Ellos aún encuentran cooperadores necesarios que les ayudan a pagar sus fianzas, que aseguran que son buenísima gente, que les mantienen en sus cargos, que tachan de "desliz" o "equivocación" las agresiones, así como una parte de la opinión pública que considera que no querer ver ni oír nada que proceda de un agresor sexual constituye un linchamiento.
Lo cierto es que la pregunta está en el aire: ¿Qué hacemos con los agresores sexuales, con esos hombres tan...normales? ¿Tienen derecho a la reinserción? Claro que sí, pero una muestra previa de arrepentimiento y un compromiso de reparación del daño causado, por favor y gracias, y luego empezamos a pensarlo.
Lo que no puede ser es que Plácido Domingo siga llenando teatros después de decir que ahora nos medimos por unas reglas distintas a las de la época en que él acosaba mujeres, Kobe Bryant recibiendo homenajes tras negar y pedir perdón al mismo tiempo por haber violado a una camarera de hotel o Santiago Segura grabando torrentes tras incluir en los extras de su segunda película a actrices desnudas sin su consentimiento. Lo que no puede ser, en resumen, es que hombres que han destrozado vidas de mujeres desde una posición de superioridad, sigan con sus rutinas como si tal cosa porque todavía existe un sector de la sociedad que les apoya.

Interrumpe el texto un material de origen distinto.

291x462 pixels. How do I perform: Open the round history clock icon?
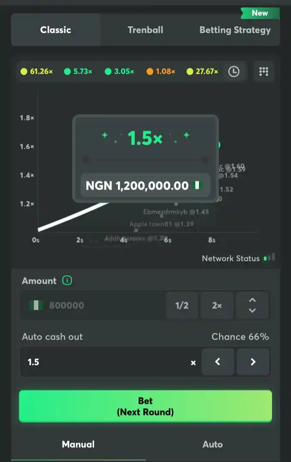click(234, 71)
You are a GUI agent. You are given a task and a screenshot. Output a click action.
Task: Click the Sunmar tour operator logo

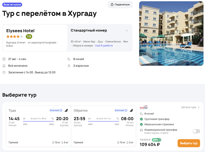pos(144,107)
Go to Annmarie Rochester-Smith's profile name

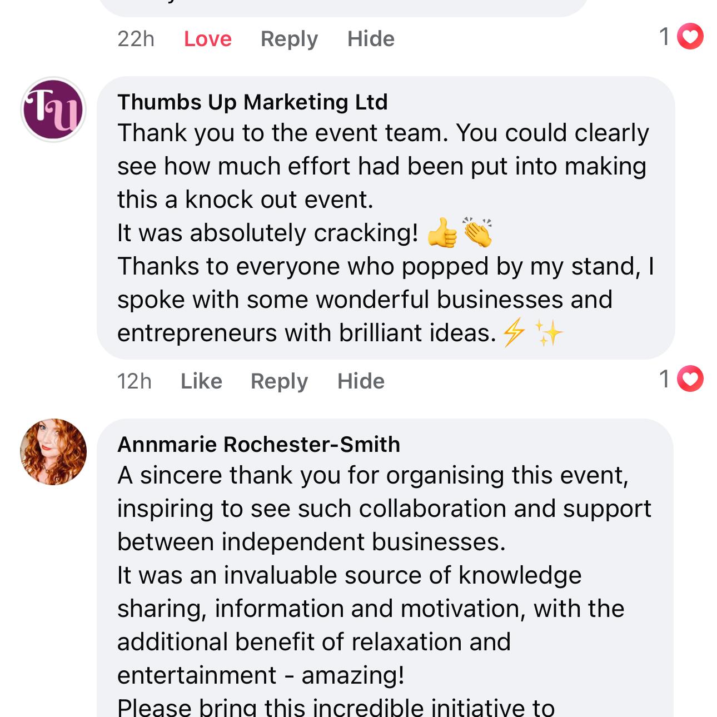pyautogui.click(x=258, y=445)
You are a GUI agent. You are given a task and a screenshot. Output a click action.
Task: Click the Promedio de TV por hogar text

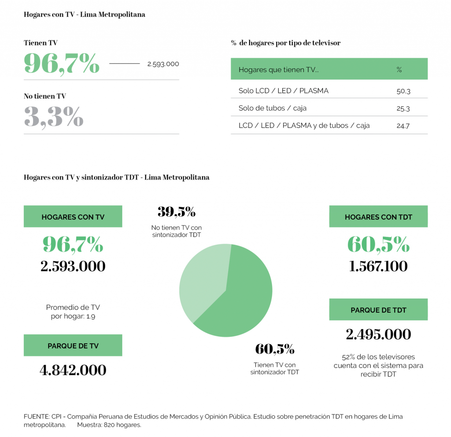pos(73,312)
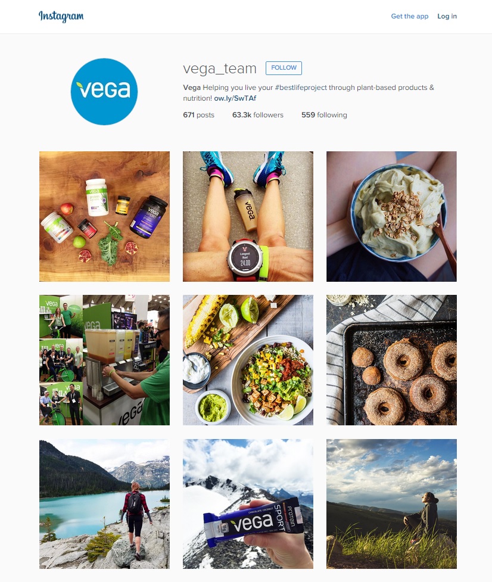Click the Instagram logo

tap(61, 16)

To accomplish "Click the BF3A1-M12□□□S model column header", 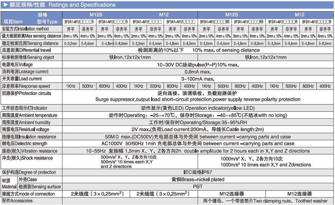I will coord(113,22).
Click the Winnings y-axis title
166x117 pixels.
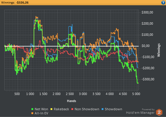tap(159, 50)
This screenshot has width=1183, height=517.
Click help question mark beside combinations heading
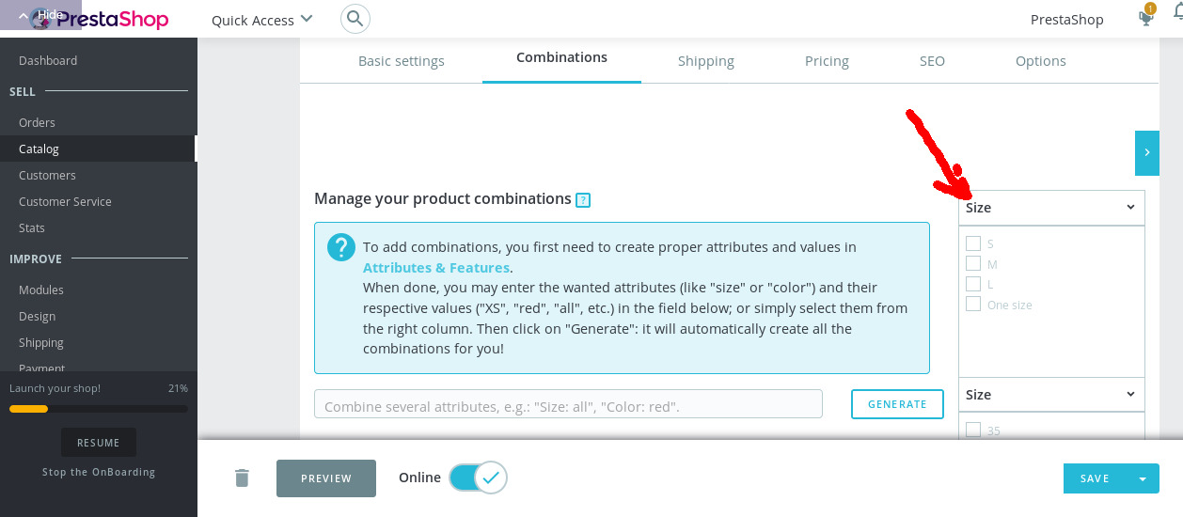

Nuestra meta no debe limitarse a que los agresores terminen entre rejas. Hay que mirar más allá y lograr que estos ataques no lleguen a producirse, que podamos estar tranquilas dentro y fuera de casa, que el roce, el pellizco, la palabra soez, sean un mal sueño borroso y lejano. Y para eso hace falta que el cambio social no se detenga y sí, hay que dar la espalda a los agresores, no permitirles ni sentarse a la mesa con personas decentes mientras no reconozcan el dolor que provocan y encuentren la manera de conseguir el perdón. Para que la vergüenza cambie de bando, debemos situarnos todos en el bando correcto.